And each time, after a week or two, he would tell himself, "It is too soon. But I must leave. Now I know these people and wish not to harm them. And I do not know when I might lose control and attack one of them."

At last, he took to the woods, trying to find a place as far away from humankind as possible. He hated to hunt, because that, too, was prohibited by the Law, and he hated to kill animals when he could see their fear, for that was also prohibited. But always he reassured himself, "Any of the Laws may be set aside to save your life."

In the days that passed, he slept where he could find places out of the sunlight -- in the hollows of trees, under rocks, in the abandoned dens of animals. And he came to live like an animal, hunting his food at night, always moving, never staying in one place. After a time, he could scarcely remember the name by which he had been called.

Still he was drawn to the places where people lived, despite himself. Often he would find himself standing at the edge of the wood, looking out at the houses of men. Then shaking himself, he would flee back into the trees.

Winter dragged on. He pounced on a rabbit he had stalked a long while one night, and just as quickly men sprang out of the trees. "So, you filthy poacher," one growled, "you think it is still easy to steal from our lord? Even now, when you know we are more watchful because food is so short?"

"Hey, men, what shall we do with him?" said another.

"The punishment is clear and stated," said a third, in lofty tones. "His hand must be cut off."

"Then hold him fast," said the first one, drawing a forester's axe. They laid hold of him, stretched out his arm, and again he went mad. He flung their binding hands from him, feeling the Samson-strength still with him, hearing the sound of breaking bones.

He heard the twang of a crossbow and turned toward it, hurling the bowman stunned into the snow before he noticed the bolt in his side. He pulled it out and ran from there, not caring where he went as long as it was deeper into the woods. And only after he had run so far he did not know where he was, did it occur to him that the bolt had not wounded him at all. Thank God he had not killed them!

"I cannot eat," he told himself. "I must not. Perhaps if I could fast, perhaps I would become weak, and then be no danger to any living thing." So when night came, instead of prowling like a wolf, he stayed put, trying to pray and think pious thoughts.

He stayed so for a long time. Then, one night, he came up uneasily out of a dream in which he was walking, walking, without stopping. And as he came more awake, he found that he was on his feet, moving. He stopped himself with some effort, leaning against a tree. Only the darkness of the forest can have saved me from the day's sun, he thought. And then he looked up and saw the roofs and roads of human homes. Even in his sleep he was drawn to them.

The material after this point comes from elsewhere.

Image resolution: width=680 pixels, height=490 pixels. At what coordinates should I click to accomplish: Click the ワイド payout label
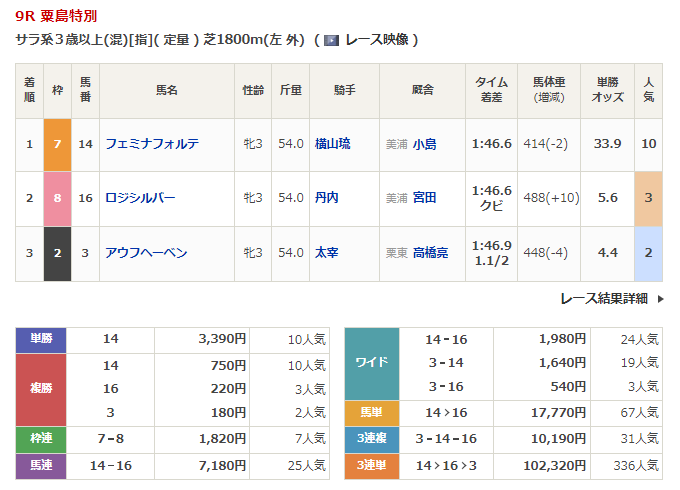pyautogui.click(x=371, y=363)
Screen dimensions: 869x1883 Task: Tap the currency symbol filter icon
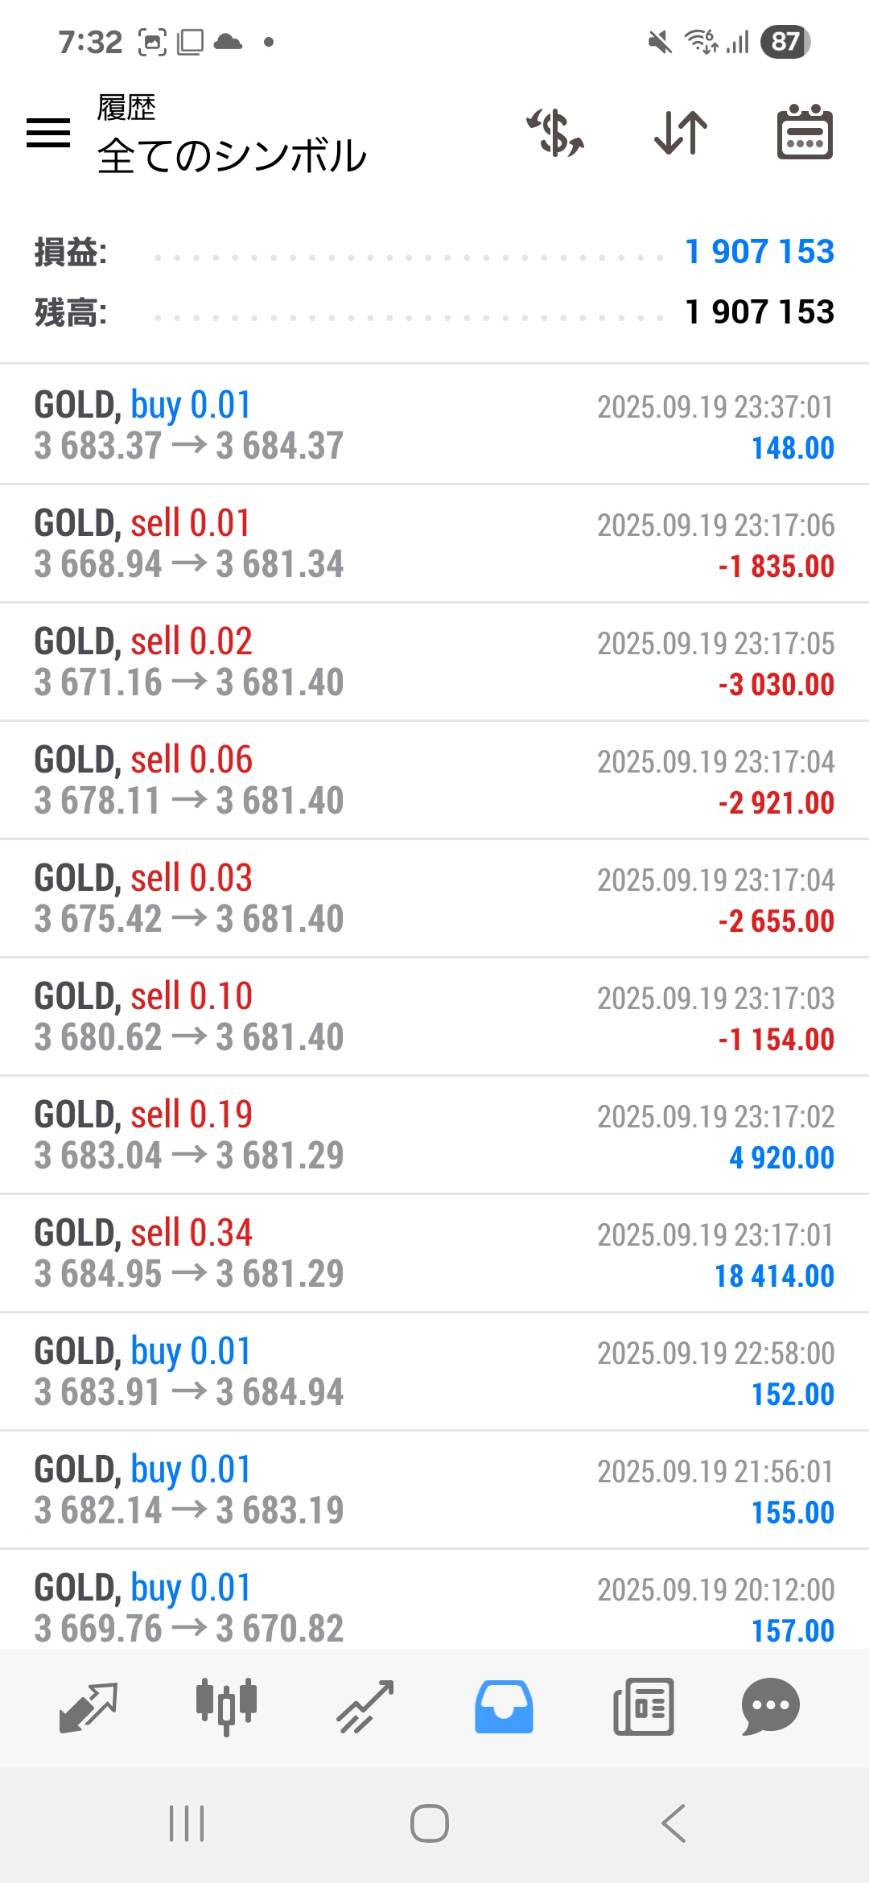555,133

It was a town this time, he did not know what kind or where. He moved through it like a shadow. When he heard footsteps on the cobbles, his head t old him to retreat so as not to be seen. But already he was moving forward, treading silently as a cat. And then he smelled blood and was leaping on the man who came into his sight.

But it had been a long time since he had eaten, and he was weak; also he had come upon the man face to face. So the man shouted and tried to defend himself. "Help! Help! Thieves, murder, help!" shouted the man, while the attacker hung on, silent and grim, snapping with gleaming teeth.

And then, there was a light on the street, and a door was flung open. A dark-clad man with a full, white beard, rushed out and pulled them apart. The attacker sank to the stones.

"Bless you!" said the victim. "May your God reward you for your timeliness! And as for you..." he turned to the other with anger in his eyes and clenched fists.

"Now, none of that," said the older man. "Remember your own humanity. As for you, what a fellow like yourself is doing in this part of the town at this hour, I know not, nor wish to know. Get back outside the gate the same way you got inside it. Really, I do not know what the town is coming to, with all sorts of God-knows-what kind of people coming in here. Go on, I'll deal with this one next. Go!" And he shooed him away like a hen-wife shooes chicks.

The older man watched until he was sure the fellow had done as commanded, then he turned and said, not unkindly, "Surely there is yet another way for you than that of the night-creature, stranger?"

The nosferatu shook his head, and his voice came rasping from disuse. "I have tried them all." "Come now, there is always another way. God has not given us a head that we should scorn His gift. Come in with me, and eat, and we shall see if your burden may not be l ightened by sharing."

"But it is eating that is the problem," he began. "Come, let us not stand in the street and wake all the neighborhood. I am Simcha ben 'Hayim, and I see by the fringes of your garment, though it is dirty and beyond repair, that you, too, are a Jew. We must all care for each other in these times, not so?" Simcha lifted him up, and helped him inside.

But if he could not eat what the older man put before him, neither could he hope to explain his affliction. He put his head in his hands, shuddering from weakness and sorrow. He felt a touch on his shoulder, and the older man's low, rich voice said, "Now, my son, do not despair. You are among your own people." And he cried even harder, chokingly, without tears.

But the gentle voice said soothing words, asking, "Now, tell me your name, and your story." Simcha was a good listener, and after the story was done he sat silent yet for a while.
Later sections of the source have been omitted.